Loin des bruits radio, l’univers virtuel offre un espace d’expression plus serein et tout aussi libre pour des compétences d’origine marocaine en Belgique. Quelques initiatives, parmi tant d’autres, tiennent la route (voir présentations de Dounia News et de Wafin.be).

Dans le domaine de la presse écrite, de temps à autre, naissent des journaux portés par des citoyens d’origine marocaine. Souvent, ils ne parviennent pas à se développer et meurent dans l’indifférence générale. Ce qui ne décourage guère d’autres de prendre le relais. D’où la naissance récente de l’hebdomadaire gratuit lancé par une équipe d’origine marocaine : L’autre Opinion.

Du reste, le champ télévisuel belge reste fermé. A défaut d’une télévision qui donnerait toute la place à l’une ou l’autre communauté, nombreuses sont les voix qui s’élèvent pour réclamer au moins une petite place dans les télévisions publiques pour les communautés d’origine étrangère. La réponse se fait toujours attendre.

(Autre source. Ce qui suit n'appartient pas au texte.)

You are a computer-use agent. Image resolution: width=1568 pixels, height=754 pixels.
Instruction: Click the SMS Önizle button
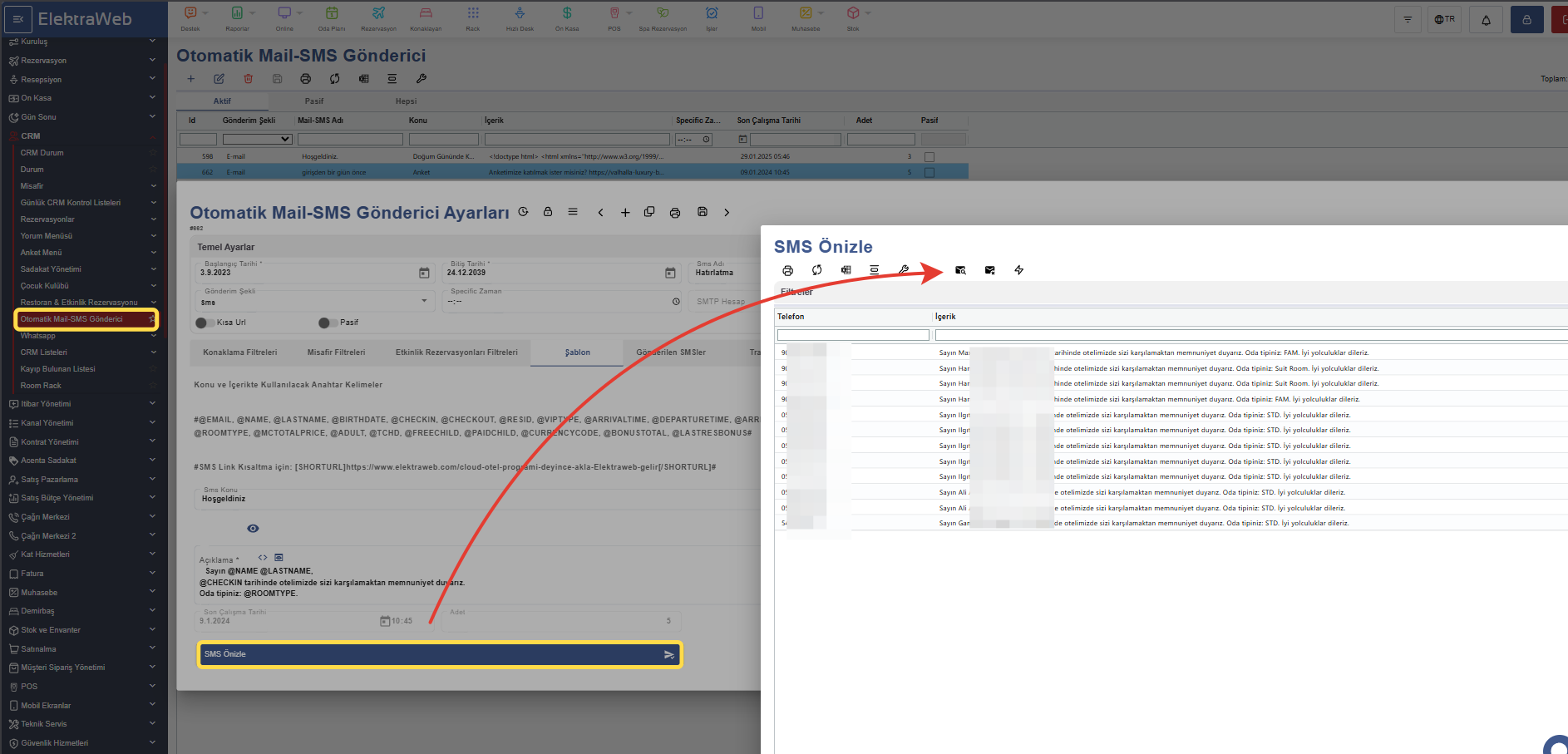pyautogui.click(x=439, y=654)
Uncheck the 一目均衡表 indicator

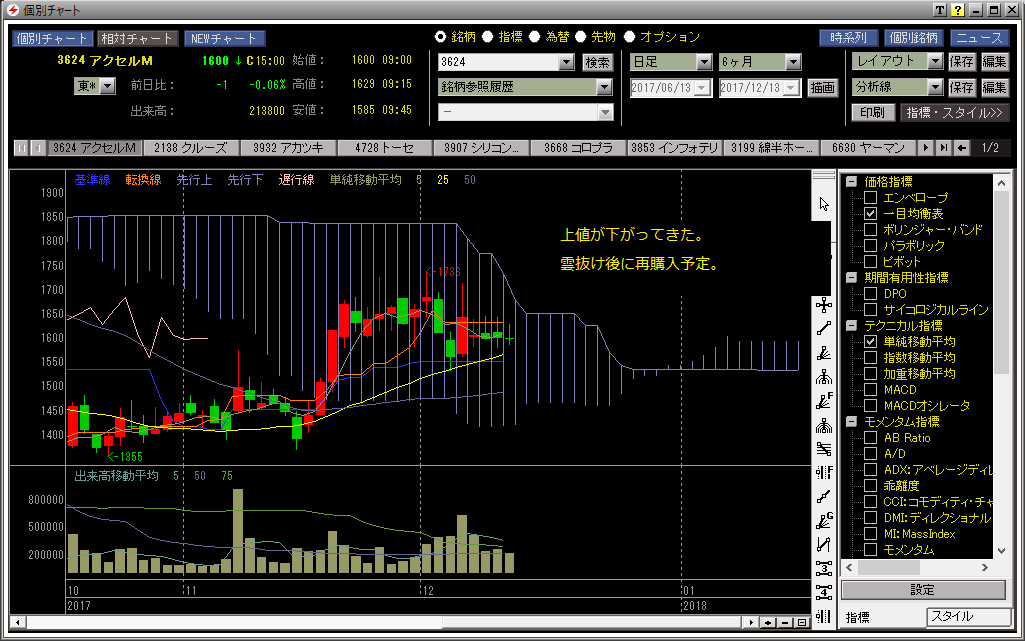point(870,214)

Dans le souk des radios communautaires

En région bruxelloise, où vit la majorité des Belges d’origine marocaine, de nombreuses radios libres ont vu le jour au début des années 80. Certaines avaient été créées par des Marocains, d’autres avaient une ou des émissions en arabe. En 1986, lors de la légalisation de ces radios, le ministère de la communauté française de Belgique a décidé de n’octroyer qu’une seule fréquence modulée aux diverses radios arabes, qui devaient donc se partager les temps d’antenne. Depuis 1992, trois de ces radios (El Wafa, Médi Inter et Culture 3) ont mis en commun leurs plages horaires, leur matériel et leurs régies publicitaires sous le nom de "Radio Al Manar". Trois autres (Médi 1, El Watan et As-Salaam) ont poursuivi une existence indépendante sur la même fréquence. Par la suite radio Al Manar a pu avoir une fréquence, laissant la 106.8 à six autres radios qui se la partagent toujours. Depuis trois ans, radio Chekkafi s’est ajoutée aux radios dont les propriétaires sont d’origine marocaine.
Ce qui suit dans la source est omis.